Segundo ponto: Onde existe liberdade existe RESPONSABILIDADE. Porquê? A liberdade faz-me dono das minhas acções. Conforme William May escreveu: «Pessoas são elas próprias, sui iuris, quer dizer sob o seu próprio arbítrio ou razão. As suas escolhas e acções pertencem-lhes, não seguem as escolhas e as acções de terceiros». Quando decido fazer algo a decisão é minha, pertence-me. E, como nas coisas que nos pertencem, é nossa a responsabilidade inerente a elas.

Deixem-me dar-lhes este exemplo: Suponhamos que sou dono de um carro de Fórmula E. Se entrar num Grande Prémio com esse carro e ele chegar em primeiro, quem recebe o prémio? Naturalmente que sou eu! E se ao conduzir o mesmo carro, numa rua, bater noutro carro? Serei processado. Ninguém irá processar o meu carro. O carro é meu e eu serei recompensado ou punido por tudo aquilo que eu fizer com ele.

Não pomos um cão em tribunal por sujar a entrada da nossa casa. Nós queixamo-nos do seu dono. Ele é o responsável pelas acções do seu cão, porque ele lhe pertence. A minha liberdade faz-me o senhor das minhas acções e faz-me responsável por elas…. Se eu aceito essa responsabilidade, ou não, é outra questão.

Terceiro ponto: A Livre Escolha dá aos seres humanos o poder de «construir ou destruir as suas vidas devido às suas escolhas, de livre vontade» continua William May.
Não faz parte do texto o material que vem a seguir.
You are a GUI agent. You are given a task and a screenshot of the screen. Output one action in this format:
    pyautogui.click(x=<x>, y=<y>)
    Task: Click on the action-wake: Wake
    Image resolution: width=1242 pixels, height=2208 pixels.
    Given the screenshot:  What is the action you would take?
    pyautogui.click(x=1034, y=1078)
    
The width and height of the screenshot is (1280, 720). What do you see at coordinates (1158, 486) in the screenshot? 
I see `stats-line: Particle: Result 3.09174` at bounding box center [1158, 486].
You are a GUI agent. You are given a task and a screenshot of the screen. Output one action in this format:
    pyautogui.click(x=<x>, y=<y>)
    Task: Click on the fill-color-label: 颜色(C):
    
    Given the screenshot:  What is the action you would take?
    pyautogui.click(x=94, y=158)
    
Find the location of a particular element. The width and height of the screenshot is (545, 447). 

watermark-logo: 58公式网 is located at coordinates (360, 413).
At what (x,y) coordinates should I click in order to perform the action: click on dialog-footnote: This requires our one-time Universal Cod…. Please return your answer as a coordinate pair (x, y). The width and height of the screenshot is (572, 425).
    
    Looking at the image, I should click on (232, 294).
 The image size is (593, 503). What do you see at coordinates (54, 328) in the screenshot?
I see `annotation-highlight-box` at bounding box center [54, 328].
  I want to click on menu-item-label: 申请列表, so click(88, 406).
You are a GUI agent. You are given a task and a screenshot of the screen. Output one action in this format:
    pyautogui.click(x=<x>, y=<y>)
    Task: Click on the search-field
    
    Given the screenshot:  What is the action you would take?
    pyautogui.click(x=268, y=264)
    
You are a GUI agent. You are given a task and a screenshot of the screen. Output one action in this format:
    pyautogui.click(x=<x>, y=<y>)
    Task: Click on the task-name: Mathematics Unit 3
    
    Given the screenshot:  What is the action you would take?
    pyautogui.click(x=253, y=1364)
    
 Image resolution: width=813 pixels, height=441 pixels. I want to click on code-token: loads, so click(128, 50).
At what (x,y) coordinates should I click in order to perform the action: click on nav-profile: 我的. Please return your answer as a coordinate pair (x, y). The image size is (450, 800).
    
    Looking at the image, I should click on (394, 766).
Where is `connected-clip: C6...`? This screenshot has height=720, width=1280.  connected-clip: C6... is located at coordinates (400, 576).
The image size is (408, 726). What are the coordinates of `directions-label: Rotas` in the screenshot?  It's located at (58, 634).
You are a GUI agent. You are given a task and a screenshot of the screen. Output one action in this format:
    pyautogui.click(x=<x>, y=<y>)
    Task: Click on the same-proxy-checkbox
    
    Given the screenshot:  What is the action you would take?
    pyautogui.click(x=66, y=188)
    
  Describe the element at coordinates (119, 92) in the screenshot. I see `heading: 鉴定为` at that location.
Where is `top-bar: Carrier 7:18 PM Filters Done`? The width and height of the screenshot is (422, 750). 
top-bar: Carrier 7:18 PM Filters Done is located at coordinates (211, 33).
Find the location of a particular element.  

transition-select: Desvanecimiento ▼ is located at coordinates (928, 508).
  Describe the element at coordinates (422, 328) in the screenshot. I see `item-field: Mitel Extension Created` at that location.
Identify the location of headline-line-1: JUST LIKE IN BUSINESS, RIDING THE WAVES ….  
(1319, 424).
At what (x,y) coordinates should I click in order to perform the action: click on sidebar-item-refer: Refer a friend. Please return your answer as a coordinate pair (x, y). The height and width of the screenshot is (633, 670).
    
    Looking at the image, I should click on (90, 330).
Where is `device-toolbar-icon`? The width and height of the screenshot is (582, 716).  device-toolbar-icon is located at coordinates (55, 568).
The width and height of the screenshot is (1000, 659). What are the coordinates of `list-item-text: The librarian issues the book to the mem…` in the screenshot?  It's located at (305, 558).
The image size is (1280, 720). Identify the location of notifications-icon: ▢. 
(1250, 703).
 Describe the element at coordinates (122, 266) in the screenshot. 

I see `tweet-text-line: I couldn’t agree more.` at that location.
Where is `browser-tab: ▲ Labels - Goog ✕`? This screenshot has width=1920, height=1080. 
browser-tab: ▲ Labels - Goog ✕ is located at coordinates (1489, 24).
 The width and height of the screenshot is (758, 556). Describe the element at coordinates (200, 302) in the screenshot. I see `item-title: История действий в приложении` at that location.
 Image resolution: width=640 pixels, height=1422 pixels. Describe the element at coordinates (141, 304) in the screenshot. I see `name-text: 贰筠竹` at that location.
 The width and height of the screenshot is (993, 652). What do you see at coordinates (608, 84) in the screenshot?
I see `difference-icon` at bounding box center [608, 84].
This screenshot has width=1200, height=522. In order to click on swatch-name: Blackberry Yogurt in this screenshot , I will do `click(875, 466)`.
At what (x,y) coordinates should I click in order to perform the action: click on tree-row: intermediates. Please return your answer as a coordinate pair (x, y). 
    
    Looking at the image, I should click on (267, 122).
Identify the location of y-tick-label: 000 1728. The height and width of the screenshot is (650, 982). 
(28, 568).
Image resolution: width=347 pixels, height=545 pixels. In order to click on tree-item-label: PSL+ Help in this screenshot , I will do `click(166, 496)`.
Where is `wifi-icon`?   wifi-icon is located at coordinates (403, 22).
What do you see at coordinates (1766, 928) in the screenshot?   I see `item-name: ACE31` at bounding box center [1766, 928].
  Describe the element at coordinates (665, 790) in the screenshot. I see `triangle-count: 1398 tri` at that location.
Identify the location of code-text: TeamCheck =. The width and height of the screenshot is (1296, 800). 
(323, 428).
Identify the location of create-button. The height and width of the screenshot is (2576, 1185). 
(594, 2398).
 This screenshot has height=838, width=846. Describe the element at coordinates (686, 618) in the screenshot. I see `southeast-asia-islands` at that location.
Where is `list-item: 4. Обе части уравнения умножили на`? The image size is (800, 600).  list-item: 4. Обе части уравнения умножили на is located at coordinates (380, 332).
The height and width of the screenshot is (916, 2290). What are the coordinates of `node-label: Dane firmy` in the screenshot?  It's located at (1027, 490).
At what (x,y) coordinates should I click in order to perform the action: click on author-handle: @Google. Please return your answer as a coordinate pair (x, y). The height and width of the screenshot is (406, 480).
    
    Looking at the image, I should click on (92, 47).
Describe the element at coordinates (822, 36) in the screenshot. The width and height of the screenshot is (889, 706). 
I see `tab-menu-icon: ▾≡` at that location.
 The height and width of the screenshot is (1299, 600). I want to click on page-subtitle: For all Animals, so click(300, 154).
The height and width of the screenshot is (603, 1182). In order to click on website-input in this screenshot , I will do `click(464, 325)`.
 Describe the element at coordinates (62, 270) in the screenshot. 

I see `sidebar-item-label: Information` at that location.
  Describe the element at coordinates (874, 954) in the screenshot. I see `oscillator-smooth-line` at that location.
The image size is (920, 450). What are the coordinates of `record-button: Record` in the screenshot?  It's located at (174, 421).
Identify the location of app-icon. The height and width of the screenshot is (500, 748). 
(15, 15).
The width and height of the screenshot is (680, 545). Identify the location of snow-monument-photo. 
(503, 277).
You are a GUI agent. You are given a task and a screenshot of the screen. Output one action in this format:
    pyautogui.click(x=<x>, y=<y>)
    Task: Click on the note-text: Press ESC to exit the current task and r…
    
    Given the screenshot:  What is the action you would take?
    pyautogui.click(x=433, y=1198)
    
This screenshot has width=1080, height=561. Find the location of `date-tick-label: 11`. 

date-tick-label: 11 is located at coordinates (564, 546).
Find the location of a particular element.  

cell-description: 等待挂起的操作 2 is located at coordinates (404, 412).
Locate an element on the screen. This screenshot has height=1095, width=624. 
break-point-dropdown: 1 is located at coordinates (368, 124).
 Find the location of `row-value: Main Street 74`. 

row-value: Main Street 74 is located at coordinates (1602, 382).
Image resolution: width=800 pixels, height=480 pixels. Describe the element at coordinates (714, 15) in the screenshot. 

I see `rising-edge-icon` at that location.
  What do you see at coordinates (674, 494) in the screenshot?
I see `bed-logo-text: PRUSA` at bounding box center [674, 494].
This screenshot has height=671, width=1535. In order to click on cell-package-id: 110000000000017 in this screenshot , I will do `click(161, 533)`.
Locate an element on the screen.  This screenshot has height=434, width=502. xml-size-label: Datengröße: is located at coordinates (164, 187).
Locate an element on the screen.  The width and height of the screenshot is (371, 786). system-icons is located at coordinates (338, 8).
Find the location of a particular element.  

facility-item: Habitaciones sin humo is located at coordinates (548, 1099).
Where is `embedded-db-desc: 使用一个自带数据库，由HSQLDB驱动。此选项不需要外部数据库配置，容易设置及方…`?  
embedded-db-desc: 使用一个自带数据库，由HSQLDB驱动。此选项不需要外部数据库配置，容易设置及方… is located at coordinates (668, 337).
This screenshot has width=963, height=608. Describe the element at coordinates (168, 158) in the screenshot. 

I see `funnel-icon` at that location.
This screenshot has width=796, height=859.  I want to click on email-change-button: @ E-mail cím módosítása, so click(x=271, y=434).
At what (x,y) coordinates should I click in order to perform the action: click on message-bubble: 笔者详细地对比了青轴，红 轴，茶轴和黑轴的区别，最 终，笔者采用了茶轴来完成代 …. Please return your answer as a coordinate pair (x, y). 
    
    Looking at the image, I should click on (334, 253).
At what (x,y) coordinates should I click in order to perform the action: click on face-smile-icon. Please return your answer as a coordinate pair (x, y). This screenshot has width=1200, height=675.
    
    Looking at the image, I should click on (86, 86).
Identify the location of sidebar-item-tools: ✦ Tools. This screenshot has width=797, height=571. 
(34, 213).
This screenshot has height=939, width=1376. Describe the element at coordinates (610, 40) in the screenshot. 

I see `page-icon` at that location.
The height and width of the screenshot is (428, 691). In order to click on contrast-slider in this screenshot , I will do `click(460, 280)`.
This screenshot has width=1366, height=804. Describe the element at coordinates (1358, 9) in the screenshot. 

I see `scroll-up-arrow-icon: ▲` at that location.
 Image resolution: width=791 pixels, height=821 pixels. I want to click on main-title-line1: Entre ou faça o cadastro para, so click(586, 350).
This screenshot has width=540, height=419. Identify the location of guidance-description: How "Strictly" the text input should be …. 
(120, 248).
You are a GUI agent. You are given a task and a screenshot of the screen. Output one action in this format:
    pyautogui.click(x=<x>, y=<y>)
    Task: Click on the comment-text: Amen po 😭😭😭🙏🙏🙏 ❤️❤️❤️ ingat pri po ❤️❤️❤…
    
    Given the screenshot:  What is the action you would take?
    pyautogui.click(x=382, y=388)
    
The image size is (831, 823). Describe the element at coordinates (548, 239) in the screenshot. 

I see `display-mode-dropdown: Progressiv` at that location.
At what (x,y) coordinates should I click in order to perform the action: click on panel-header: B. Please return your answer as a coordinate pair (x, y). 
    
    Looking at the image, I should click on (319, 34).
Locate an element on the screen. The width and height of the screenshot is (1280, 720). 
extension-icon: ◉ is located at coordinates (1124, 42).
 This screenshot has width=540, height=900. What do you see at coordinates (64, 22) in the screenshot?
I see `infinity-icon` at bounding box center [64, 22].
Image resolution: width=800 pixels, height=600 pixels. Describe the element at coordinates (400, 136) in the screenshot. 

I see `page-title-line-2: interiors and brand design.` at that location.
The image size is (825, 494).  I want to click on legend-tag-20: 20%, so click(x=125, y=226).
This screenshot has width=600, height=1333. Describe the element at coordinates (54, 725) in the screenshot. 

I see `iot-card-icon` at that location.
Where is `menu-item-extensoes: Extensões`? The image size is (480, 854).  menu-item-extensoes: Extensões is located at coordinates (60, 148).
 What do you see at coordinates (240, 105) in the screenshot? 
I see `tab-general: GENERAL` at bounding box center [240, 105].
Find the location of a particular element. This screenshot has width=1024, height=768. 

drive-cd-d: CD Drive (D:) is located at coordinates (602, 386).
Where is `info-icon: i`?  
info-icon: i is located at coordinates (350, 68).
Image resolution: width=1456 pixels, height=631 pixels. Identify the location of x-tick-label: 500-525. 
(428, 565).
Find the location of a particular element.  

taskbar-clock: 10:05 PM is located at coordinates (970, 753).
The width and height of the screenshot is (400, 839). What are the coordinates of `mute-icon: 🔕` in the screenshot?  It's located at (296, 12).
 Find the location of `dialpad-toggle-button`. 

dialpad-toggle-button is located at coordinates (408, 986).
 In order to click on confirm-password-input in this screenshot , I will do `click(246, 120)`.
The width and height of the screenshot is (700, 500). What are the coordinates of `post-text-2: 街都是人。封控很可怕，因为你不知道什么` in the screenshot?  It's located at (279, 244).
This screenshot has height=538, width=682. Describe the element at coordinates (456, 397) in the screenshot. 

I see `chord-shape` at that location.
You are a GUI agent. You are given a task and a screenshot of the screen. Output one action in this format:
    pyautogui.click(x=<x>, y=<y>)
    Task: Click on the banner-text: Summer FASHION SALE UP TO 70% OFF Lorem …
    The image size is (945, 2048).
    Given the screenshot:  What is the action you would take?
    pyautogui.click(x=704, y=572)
Pela minha liberdade determino o meu futuro. Ao escolher uma opção IMPONHO A MIM MESMO UM LIMITE e fecho a porta a outras possíveis boas escolhas por serem incompatíveis. É este o paradoxo da liberdade, que nem sempre temos vontade de o aceitar. A vida é assim. Mas, porque nem todos estão de acordo em terem limitações, há pessoas que se recusam a tomar decisões importantes nas suas vidas, do género aceitar a vocação matrimonial ou o celibato. Mas mais tarde ou mais cedo terão de fazer a sua escolha e tomar uma decisão. Ninguém pode ficar a olhar para o menu para sempre, e morrer à fome.

Deixem-me acabar com estas palavras do livro de Ben Sira (também chamado Eclesiastes): «No início, Deus criou o homem e entregou-o ao seu próprio juízo. Se quiseres, observarás os mandamentos. Ser-lhes fiel é questão da tua boa vontade. Ele pôs diante de ti o fogo e a água; estende a mão para o que quiseres. Diante do homem estão a vida e a morte; o que ele escolher, isso lhe será dado» (15:14-17).